Feynman had made many contributions to physics but was then in a fallow period. I don’t know if that really was what got him out of it, but he went on after that to make many more brilliant contributions.


When breakfast time came that morning, Feynman was already gone. I went down to the dining room and had breakfast with Jim Watson. I told him then that Feynman would indeed write a testimonial for his book, which finally came out nearly a year later. Watson’s original title for the book was “Honest Jim,” but when it finally appeared it was called “The Double Helix.” 


If you have a first edition hardback copy of it, you’ll find a testimonial in it from Feynman. The details were worked out between Dick and Jim, of course, but I was the messenger who brought the word to Jim that Feynman would do it. 

Richard Feynman 

and Quantum Electrodynamics

When Richard Feynman was a young boy, the science of physics was taking some very strange turns. Even before he was born, in 1905, Albert Einstein had astonished the world of physics by showing, in his theory of relativity, that the speed with which light traveled through empty space was so absolutely constant that time and space themselves could get mixed up together to keep it so. 

Richard Feynman was about eight years old when scientists in Europe devised a new theory of nature called quantum mechanics, in which particles were sometimes waves, and waves were sometimes particles, and things that had seemed to be certain became uncertain, and things that had seemed to be uncertain became certain. 

These mind-bending new views of nature and the new mysteries they revealed were the frontiers of human knowledge that awaited as Richard Feynman grew up.

Physics had always concerned itself with matter, forces and light, and how these things were related to one another. Hundreds of years earlier, Isaac Newton had explained how one kind of force, gravity, guided the planets in the heavens. In the centuries that followed, it gradually became clear that gravity was not the only force in nature.
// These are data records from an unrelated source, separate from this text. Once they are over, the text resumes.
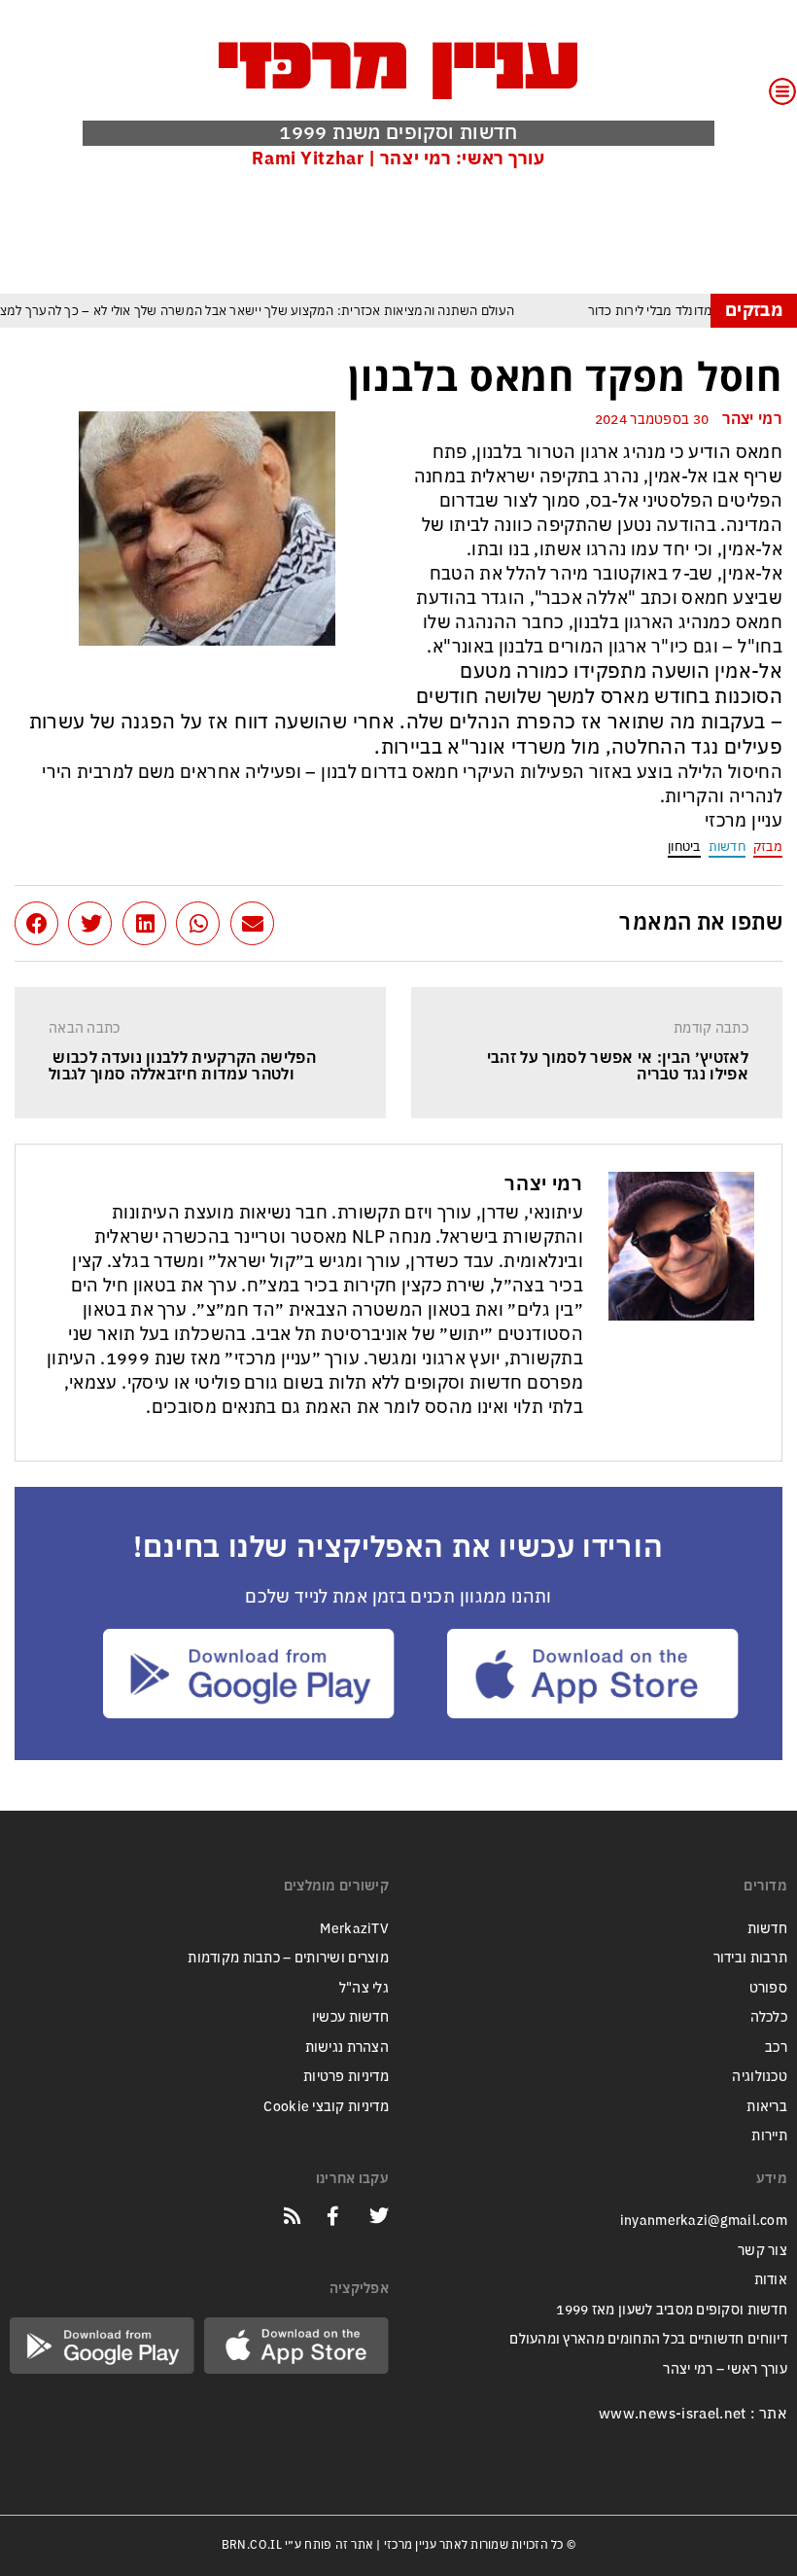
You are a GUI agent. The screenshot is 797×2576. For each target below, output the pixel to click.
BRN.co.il (252, 2545)
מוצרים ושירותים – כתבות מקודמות (288, 1958)
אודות (770, 2280)
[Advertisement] (428, 230)
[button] (252, 923)
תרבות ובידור (750, 1958)
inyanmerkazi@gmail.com (703, 2220)
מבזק (767, 846)
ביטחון (684, 846)
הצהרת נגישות (347, 2047)
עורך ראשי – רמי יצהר (725, 2369)
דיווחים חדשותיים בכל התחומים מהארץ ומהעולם (648, 2339)
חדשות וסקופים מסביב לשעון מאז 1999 (671, 2310)
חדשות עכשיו (350, 2017)
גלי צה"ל (364, 1988)
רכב (776, 2047)
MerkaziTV (354, 1929)
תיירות (769, 2136)
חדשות (727, 846)
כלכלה (768, 2017)
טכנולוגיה (759, 2076)
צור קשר (762, 2250)
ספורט (768, 1988)
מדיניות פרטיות (346, 2076)
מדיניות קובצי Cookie (326, 2107)
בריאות (766, 2107)
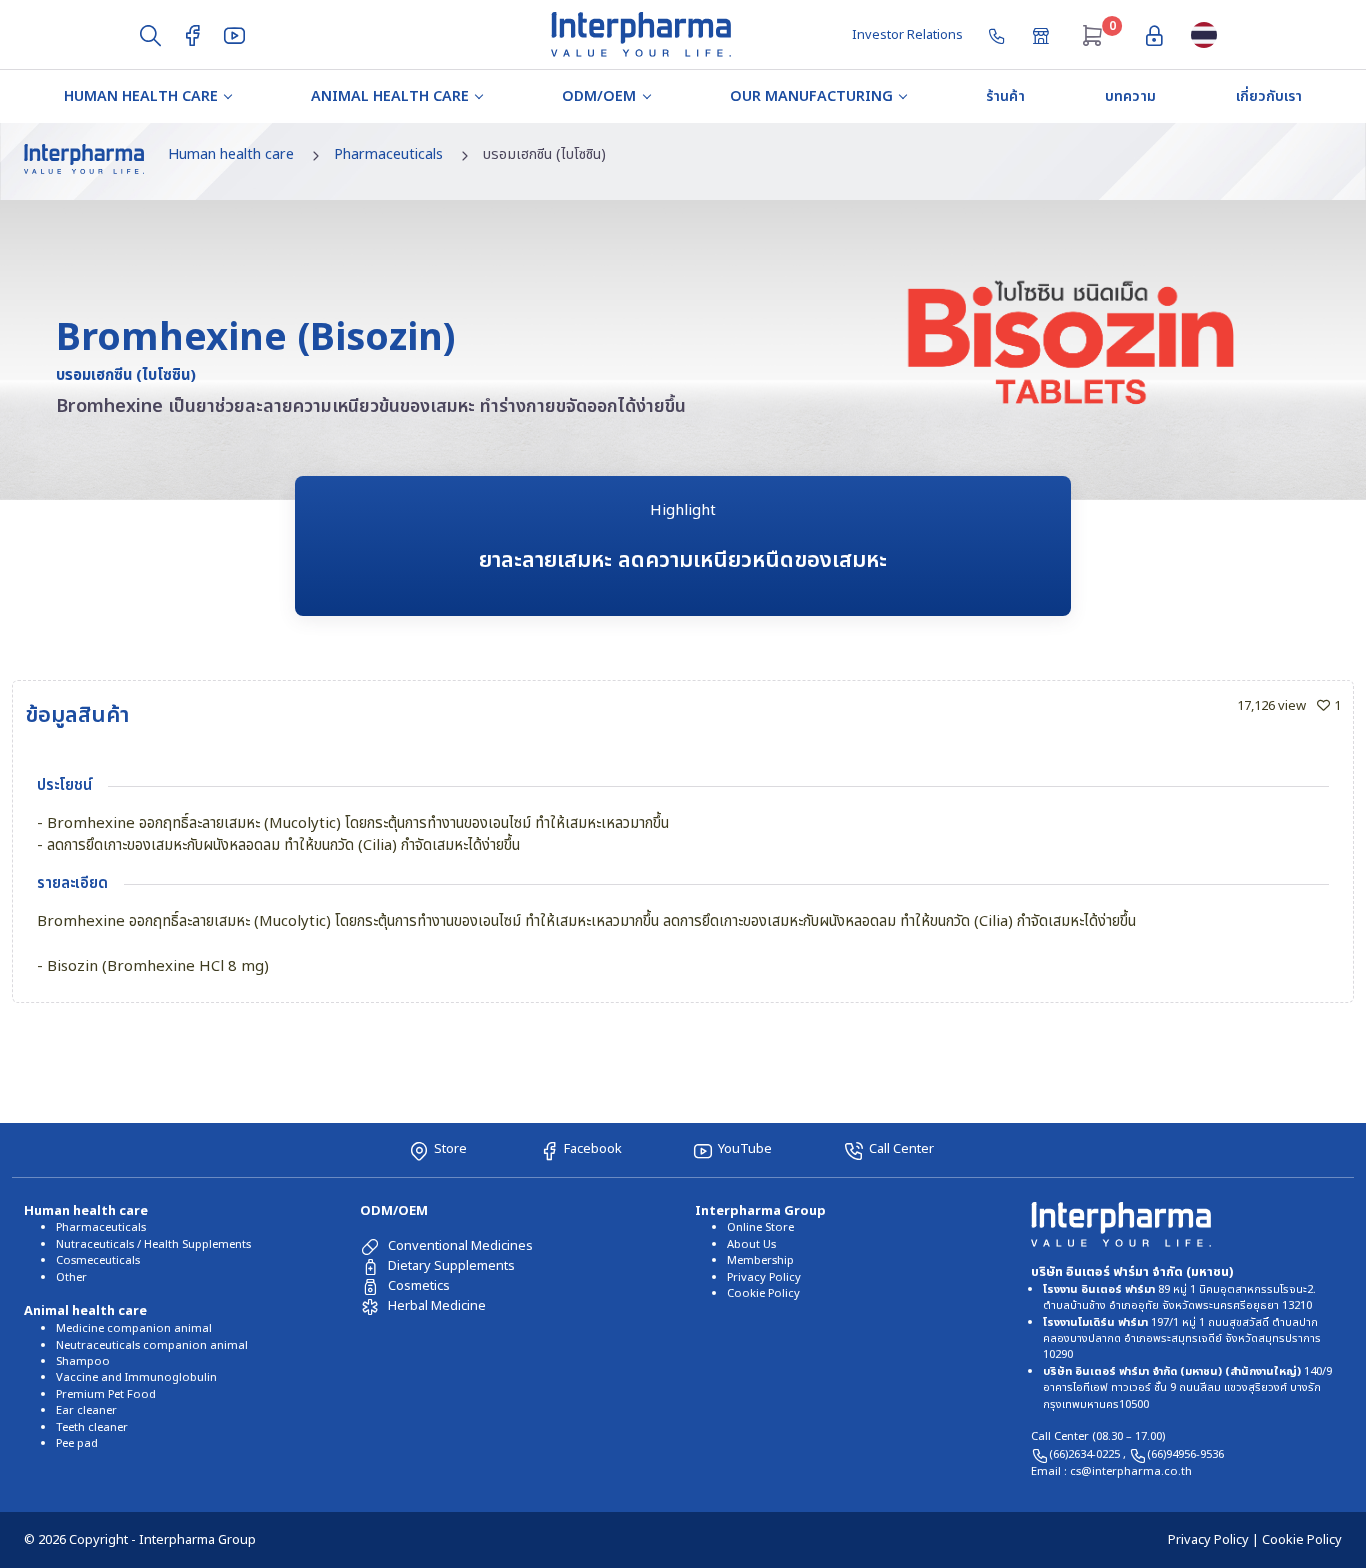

There was also electricity, the force between electrically charged particles, and magnetism, the force between magnets.

Then it turned out that these were not separate things at all. Electricity could create magnetism, and magnetism could create electricity, and, most surprising of all, both together could create light! That’s where things stood when relativity and quantum mechanics came along. 

Each of these theories, relativity and quantum mechanics, worked brilliantly for the things they were designed to explain, but when you crammed them all together, they didn’t seem to fit. That was the problem that Richard Feynman turned to when he finished serving his country at the atom bomb project at Los Alamos after the Second World War. 

He succeeded in solving an important part of the problem with a new theory called Quantum Electrodynamics. Two other scientists, Julian Schwinger and Sinichiro Tomonaga, each working alone, found equivalent solutions using different approaches, and for that accomplishment, the three of them shared the Nobel Prize in 1965.

Of the three approaches, however, Richard Feynman’s was by far the most original and most important. What he accomplished amounted to reinventing quantum mechanics in a whole new way that incorporated Einstein’s relativity. His theory explains how electrically charged particles can exert electric and magnetic forces on one another by exchanging particles of light (or at least by seeming to do that; quantum mechanics is very strange). 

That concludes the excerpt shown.